Everyday activities range from the easy, and the straightforward, to
the difficult, and the complex. A model designed to cover simple
activities may not be adequate to explain and cover more complex ones,
whereas a more elaborate model could well cover simpler activities as
well as more complex ones.
Tasks done using, or with the aid of,
computer systems also have a range of complexity.
In the study of human-computer interaction (HCI), it is not surprising that
the aim of modelling different human tasks has given rise to
models of differing capabilities. A model of the cognition underlying
human text-editing tasks may inform better HCI design of text editors,
but it is less likely greatly to inform the design of interfaces for tasks
of substantially greater complexity, such as process control, traffic
control, management of large organisations, etc.
Current models of cognition do not deal fully with the
cognition underlying the human performance of such complex tasks.
Part of the purpose of this paper is to draw attention to this,
and to identify some of the missing parts of the models.
Extending the range of models is also important because,
if we are to develop principles to inform HCI design for complex tasks,
we should be able to base the principles on models that successfully
cover the phenomena that have already been widely observed and discussed,
for example by Bainbridge
[2],
[3],
Rasmussen
[8]
and Woods
[11].
New theoretical developments could help in the making of
models that could ultimately be used in HCI design for complex systems.
In the belief that some aspects of everyday life
(such as social and family interaction, and household management)
are at least as complex as process control tasks, here we choose to
look at the problems of process control.
This paper first draws attention to phenomena in process control
that pose particular problems for current models.
Here, we use the example of protocols from steel
process operators, gathered by Bainbridge
[2].
The difficulties are then spelled out for some examples of current
models of cognition.
A new idea for modelling is then proposed, based around the idea of
an immediate human cognitive task context. This draws on ideas
from previous models, but pays specific attention to the transition
between contexts.
Much has been written on the nature of complex tasks from the HCI
viewpoint (see references given above). We will here focus on a
relatively early example of this kind of study, that of Bainbridge
[2]. The reason for this is that Bainbridge
reproduces a long protocol, and on the basis of the protocol data
constructs a model of some of the
cognition behind the task actions.
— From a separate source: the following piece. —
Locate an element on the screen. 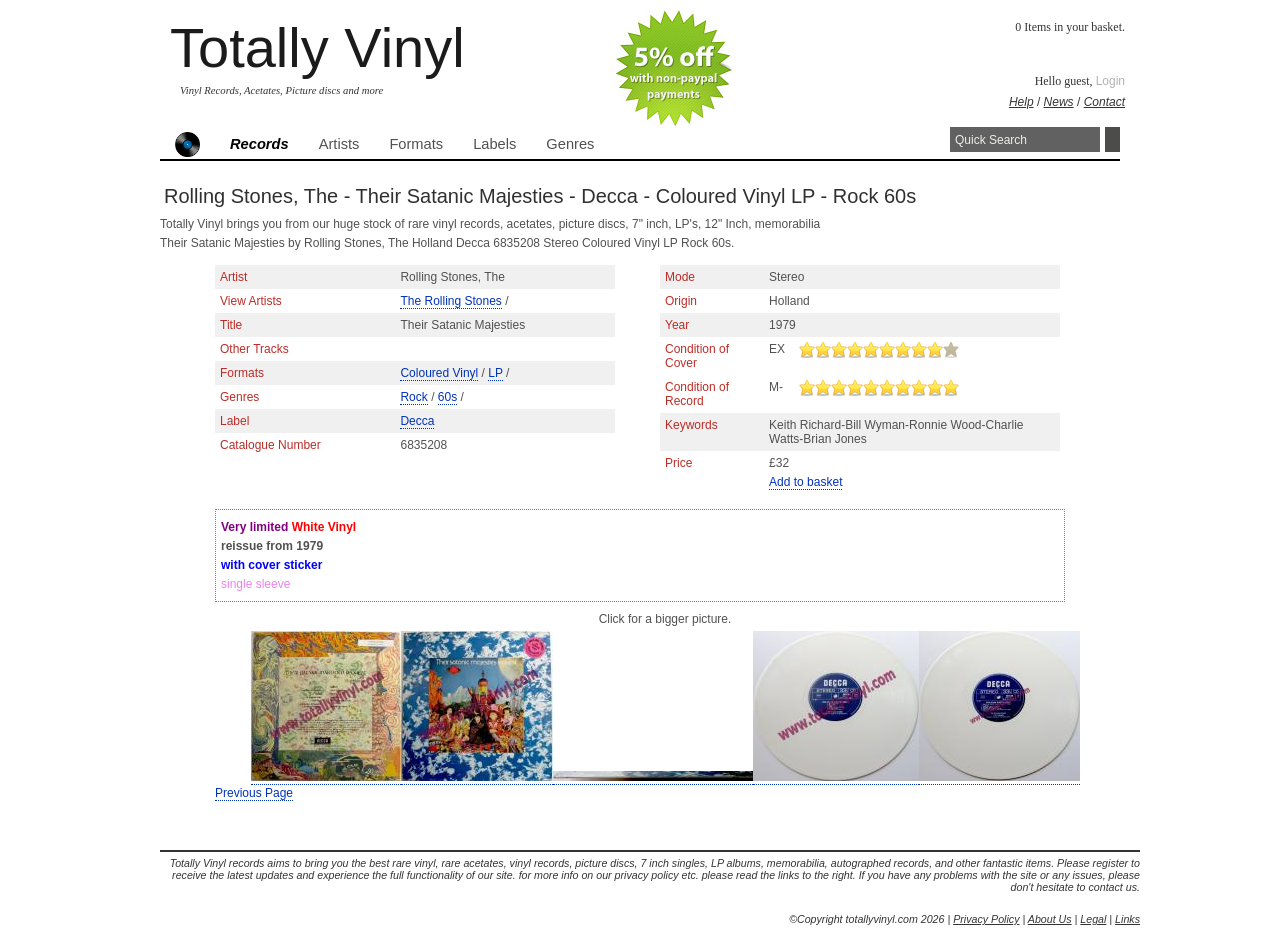  Genres is located at coordinates (570, 144).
This is probably one of the fullest
accounts of the analysis of a verbal protocol from a complex task.
Protocols do not directly reveal the operator's knowledge structures, in
the sense of naming the mental structures and contents.
This had previously been held by some psychologists, and is called
classical introspectionism by Prætorius and Duncan
[7].
We must infer mental phenomena from the protocols.
To illustrate the nature of this inference,
we shall start with a protocol extract.
In Bainbridge's experiment, the subjects were asked to `think aloud' or
`talk about everything you think of'.
To give a short extract
(not selected for any particular purpose)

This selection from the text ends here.